Ghana’s 4x100m relay team continues to stumble with baton exchanges. It is a recurring problem that has cost the country dearly at major local and international tournaments, from the African Games to the Olympics and World Championships.
Despite the raw speed and talent our sprinters possess, the inability to smoothly pass the baton has often been the difference between a podium finish and early elimination.
At the 2022 Commonwealth Games in Birmingham, our 4x100m team failed to finish their heat after a poor baton change between the second and third legs.
At the 2019 World Athletics Championships in Doha, another faulty exchange led to disqualification. The same problem occurred again at the 2023 African Games in Accra, where a sloppy baton handoff ended Ghana’s medal hopes, this time in front of a home crowd.

Just last year, at the 2024 Paris Olympics, Ghana’s relay team, Abdul Rasheed Saminu, Benjamin Azamati, Ibrahim Fuseini, and Joseph Paul Amoah, recorded a time of 38.62 seconds in Heat 2 but were disqualified due to a baton exchange infringement.
The baton change curse reappeared during the 2025 World Championships qualification at the World Relays in Guangzhou on May 11, 2025. Although Ghana has qualified for the 2025 World Championship slated for Tokyo in September, their performance was marred by another faulty baton exchange.

The team, Barnabas Aggerh, Joseph Paul Amoah, Mustapha Bokpin, and Ibrahim Fuseini, managed to clock a season-best time but struggled with baton transitions, another reminder that the problem still needs fixing.
Relay success is not just about having fast runners.
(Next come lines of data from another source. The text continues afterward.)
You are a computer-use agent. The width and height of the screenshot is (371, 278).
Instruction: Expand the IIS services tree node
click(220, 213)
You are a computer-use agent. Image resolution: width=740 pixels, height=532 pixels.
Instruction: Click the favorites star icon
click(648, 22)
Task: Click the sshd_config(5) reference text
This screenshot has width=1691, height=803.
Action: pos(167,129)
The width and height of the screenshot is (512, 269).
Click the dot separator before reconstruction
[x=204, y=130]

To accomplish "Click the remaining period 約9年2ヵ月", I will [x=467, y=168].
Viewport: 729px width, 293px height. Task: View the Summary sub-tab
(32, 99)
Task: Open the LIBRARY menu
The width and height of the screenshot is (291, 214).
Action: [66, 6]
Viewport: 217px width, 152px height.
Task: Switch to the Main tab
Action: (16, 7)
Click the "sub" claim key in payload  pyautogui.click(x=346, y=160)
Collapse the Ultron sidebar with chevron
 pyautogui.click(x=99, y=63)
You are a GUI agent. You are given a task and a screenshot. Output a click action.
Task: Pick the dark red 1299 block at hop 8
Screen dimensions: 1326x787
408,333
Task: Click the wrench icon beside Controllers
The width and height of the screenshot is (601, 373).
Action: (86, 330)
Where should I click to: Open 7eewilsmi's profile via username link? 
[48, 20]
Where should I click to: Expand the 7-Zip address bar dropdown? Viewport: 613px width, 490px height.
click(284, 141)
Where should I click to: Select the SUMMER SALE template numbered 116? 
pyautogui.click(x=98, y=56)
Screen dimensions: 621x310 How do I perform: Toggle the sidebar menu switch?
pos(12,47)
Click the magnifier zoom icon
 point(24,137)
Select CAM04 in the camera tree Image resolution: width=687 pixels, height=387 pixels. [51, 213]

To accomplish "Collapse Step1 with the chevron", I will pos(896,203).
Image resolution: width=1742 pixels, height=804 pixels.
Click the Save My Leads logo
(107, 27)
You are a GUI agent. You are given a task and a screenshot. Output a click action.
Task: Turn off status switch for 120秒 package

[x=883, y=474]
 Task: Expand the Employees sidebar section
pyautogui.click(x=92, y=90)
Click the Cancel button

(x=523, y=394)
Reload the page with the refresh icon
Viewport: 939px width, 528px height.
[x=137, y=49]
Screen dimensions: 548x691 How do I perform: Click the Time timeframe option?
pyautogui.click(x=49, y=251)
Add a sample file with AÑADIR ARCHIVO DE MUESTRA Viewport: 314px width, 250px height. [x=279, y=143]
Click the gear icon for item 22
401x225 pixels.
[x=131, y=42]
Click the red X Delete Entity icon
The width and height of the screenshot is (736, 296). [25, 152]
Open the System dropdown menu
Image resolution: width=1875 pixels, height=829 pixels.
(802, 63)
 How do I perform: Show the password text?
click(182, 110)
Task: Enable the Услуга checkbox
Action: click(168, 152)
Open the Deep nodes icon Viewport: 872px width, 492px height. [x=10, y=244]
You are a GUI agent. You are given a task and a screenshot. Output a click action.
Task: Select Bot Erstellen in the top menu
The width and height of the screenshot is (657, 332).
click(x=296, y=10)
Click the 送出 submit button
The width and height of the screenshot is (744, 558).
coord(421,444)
The baton change is a crucial part of the race that can make or break a team. A clean exchange saves time, but a poor one ruins everything. It requires precision, chemistry, and not just raw speed.
There is much to learn from the world’s best, particularly the United States and Jamaica, which consistently dominate the 4x100m relay. While our sprinters are among the fastest, we consistently fall short on baton exchanges, a challenge that countries like the U.S. and Jamaica have mastered through a combination of strategy, technique, and preparation.

Both the U.S. and Jamaica have highly structured training regimens, focused not just on speed but on perfecting baton exchanges.
The two countries have also maintained consistent relay teams over the years. They prioritise chemistry between runners, ensuring that baton exchanges become seamless and second nature.
This is the time for the Ministry of Sports and Recreation, as well as Ghana Athletics, to step in. Our athletes need more than encouragement and patriotism.

They need structured relay programmes, dedicated technical coaching, and regular international exposure. These are basic requirements if Ghana wants to stop making headlines for the wrong reasons.
It is no longer enough to simply pick our four fastest athletes and hope they click on the day. Ghana needs a long-term plan to build cohesion in the relay team, starting from the grassroots.
The repeated baton errors we witness are not about talent, they are about preparation, planning, and support.
The time has come for Ghana to fix this issue once and for all. We cannot afford to keep throwing away medals because of the same mistake.
With the right systems in place, our relay teams can reach their full potential on the world stage. But first, we must fix the baton. How many more chances must we waste before something changes?